In order to protect the world, he feels he has to go through obsessive compulsive behavior (OCD) rituals to keep balance in the world. After completing each OCD task, N. believes he has kept the monsters at bay by maintaining the rituals that a sane world needs in order to function. It is his newly-acquired OCD symptoms that prompt N. to see a psychiatrist. Yet, by sharing his discovery of the field, N. passes the torch on to someone new after he commits suicide. Suicide, as N. believes, is the only way to end the guardianship of the field. Though the psychiatrist is not sure whether to believe N.'s fantastical story of Ackerman's Field, he was also wants to see the existence of the field for himself.

File:Field.JPGDue to the increased demonic presence in the field during summer months (after the Summer Solstice), the psychiatrist also cannot handle the immense responsibility that comes with merely knowing about Ackerman's Field. He too commits suicide. His sister finds his patient transcripts from his sessions with N., though they are labeled "BURN THIS". Curiosity drives the sister to visit the field as well, even as it is only implied that she does so through her letter to a friend, warning said friend not to go to Ackerman's Field. The last few pages of the story show that the guardianship of the field is ceremoniously passed down by a cycle of discovery, insanity, and suicide.
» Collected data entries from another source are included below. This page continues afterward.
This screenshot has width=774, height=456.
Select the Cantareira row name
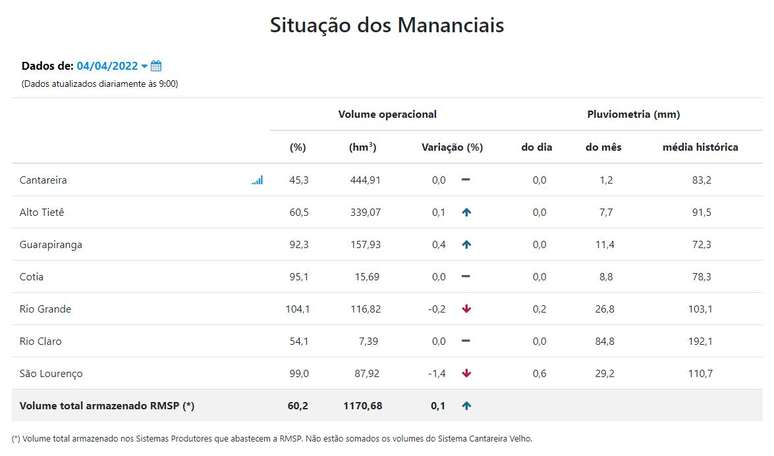click(x=43, y=180)
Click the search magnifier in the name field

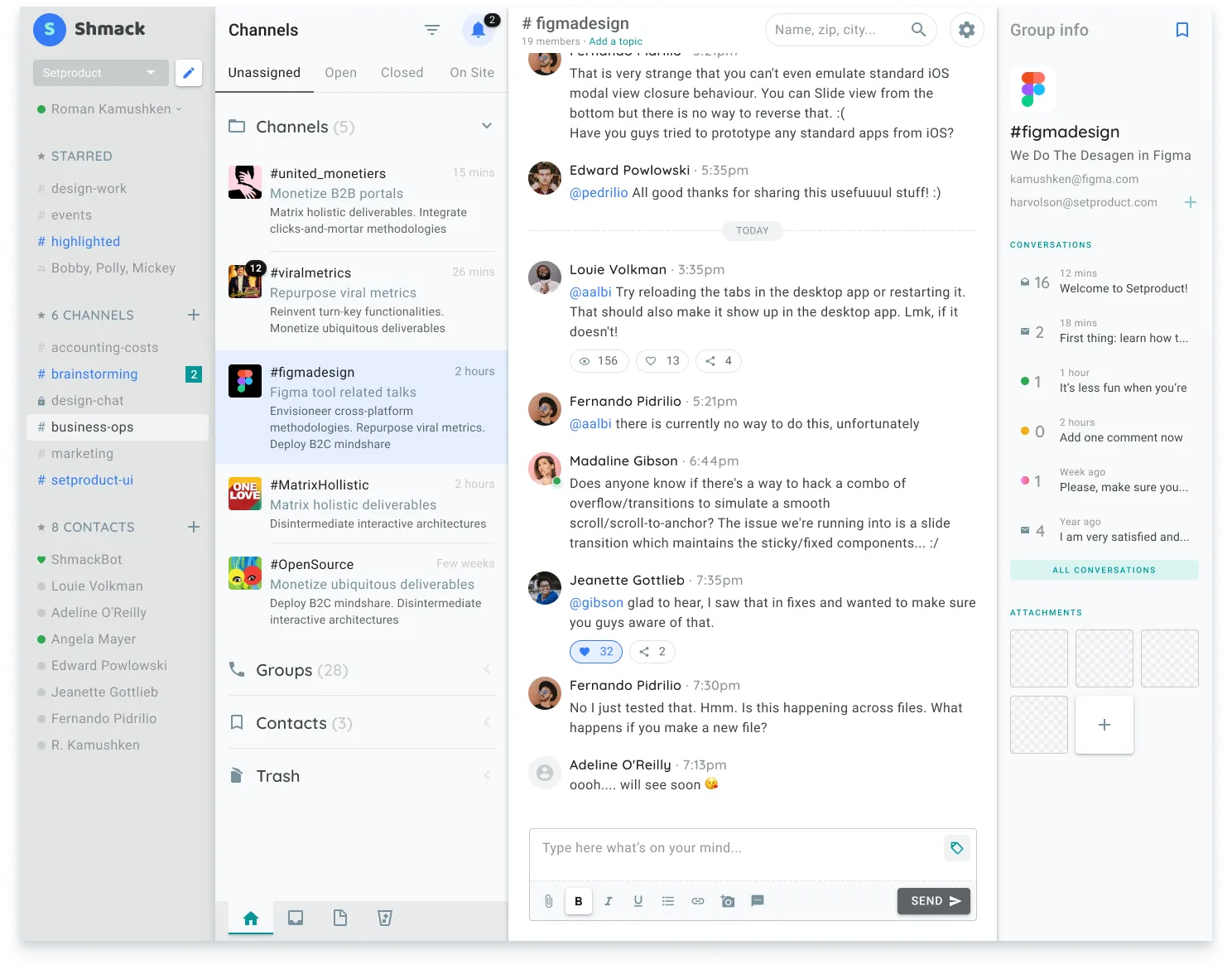pyautogui.click(x=918, y=29)
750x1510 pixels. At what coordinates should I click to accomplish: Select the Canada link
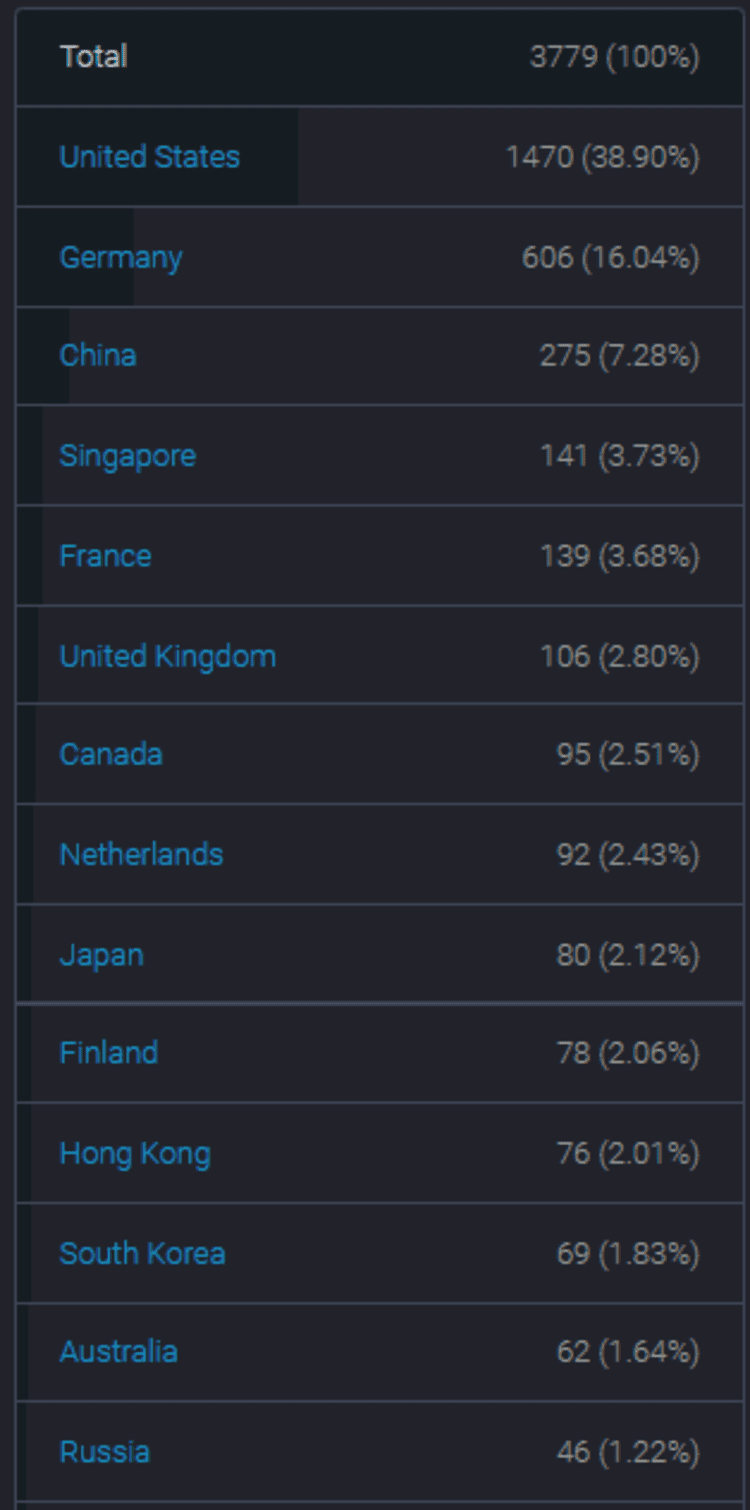point(111,754)
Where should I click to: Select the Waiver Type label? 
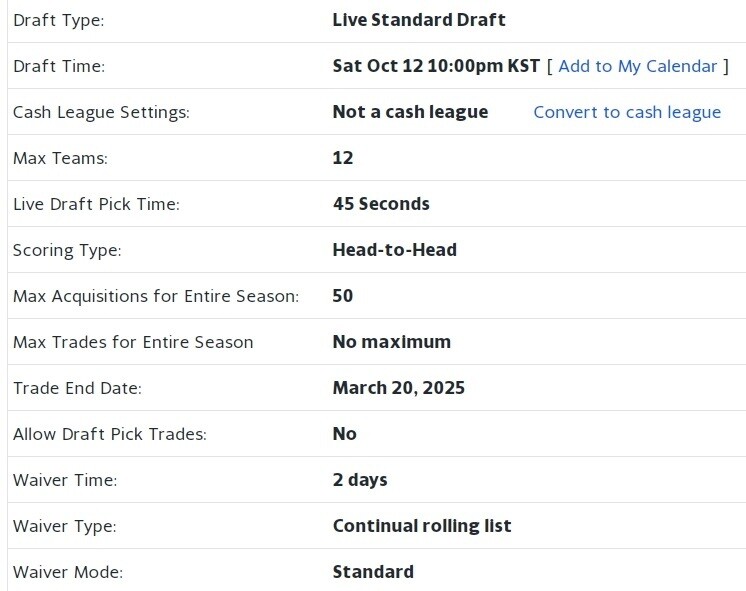[65, 526]
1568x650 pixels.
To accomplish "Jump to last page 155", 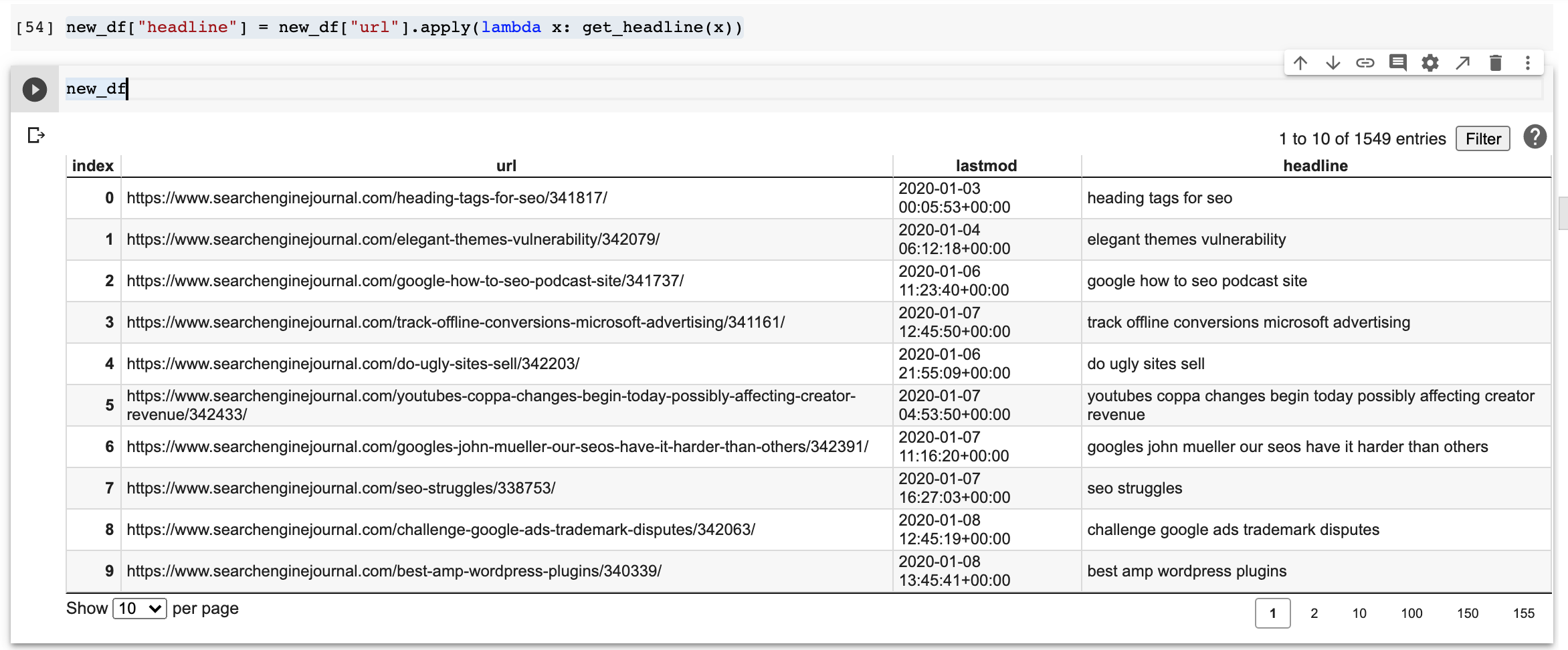I will (1523, 613).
Ultimately, "N." perfectly sums up the feelings behind OCD behavior. Indeed, many people afflicted with OCD feel that their monotonous rituals "right the world", and that if they don't carry them out, it would put their whole world out of balance. Those who have OCD repeatedly wash their hands, check the locks, or touch a surface to assure themselves that the world is still there, and that the world is okay. N. feels the same way: "I had to keep renewing the protection [of the field] with symbolic acts," (King p.316).

Ackerman's Field is a loose representation of Stonehenge. King even has N. refer to Stonehenge in comparison with the field: "[Stonehenge could be] protecting something  [...] Locking out an insane universe that happens to lie right next to ours," (King p.317). N. knows that without the formation of the stones at both Stonehenge and the field, the other universe would be allowed to come into the human world. The problem with the stones is that there has to be a specific number of them to keep the protection going strong, eight total (a good and even number, as far as OCD N. is concerned). When human eyes look at the field, there are only seven stones, and that's bad. Only a camera or anything else with a lens can restore the eighth stone. Even then, the stone is only replaced temporarily. The guardian of the field has to keep coming back to the field to restore the stone, because the eighth stone sometimes winks out of existence by pure will of the demons that are trying to get through.

"N." is comparable to stories like "The Ring" or "The Grudge", as they are all similar stories depicting an entity that infects, kills, and spreads. However, "N." is a much scarier story because of the monsters N. describes seeing in the field, and because of King's trademark in being able to manipulate such a simple setting (Ackerman's Field) into a horrifying one.